* [Work order] Only the text carries over: repeat the records exactly and drop the images.

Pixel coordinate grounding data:
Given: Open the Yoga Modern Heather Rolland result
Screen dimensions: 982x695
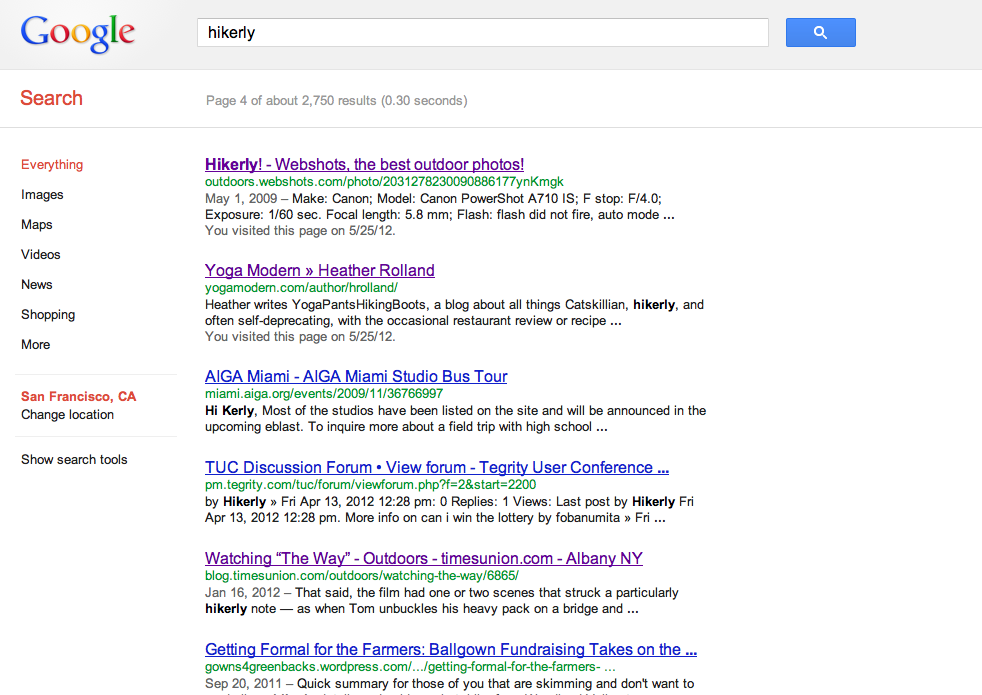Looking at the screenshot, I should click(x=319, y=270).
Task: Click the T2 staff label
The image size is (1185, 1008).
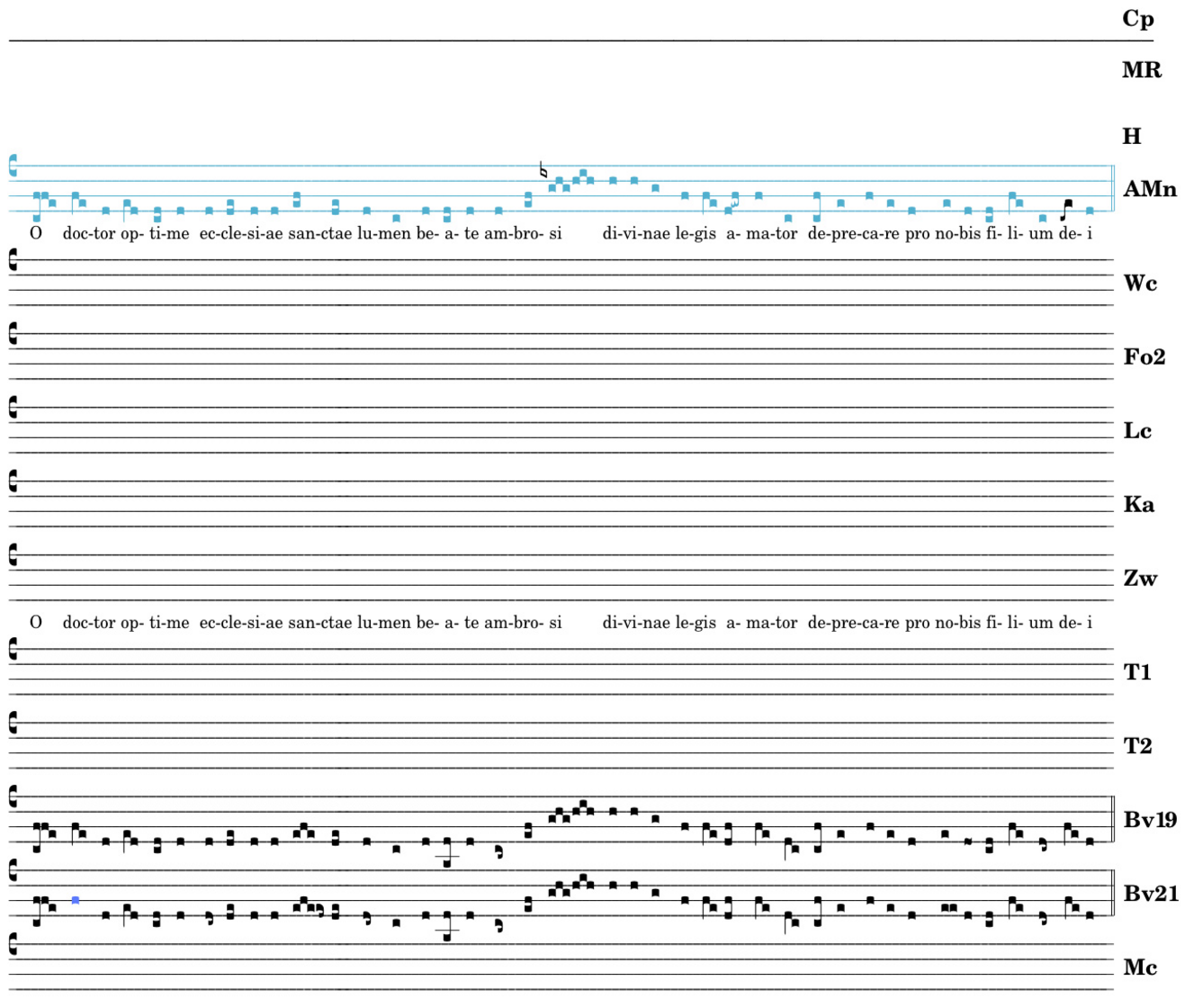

* [Solved exercise]
Given: Open the Yoga Modern Heather Rolland result
Screen dimensions: 982x695
Looking at the screenshot, I should click(x=319, y=270).
Task: Click the T2 staff label
The image size is (1185, 1008).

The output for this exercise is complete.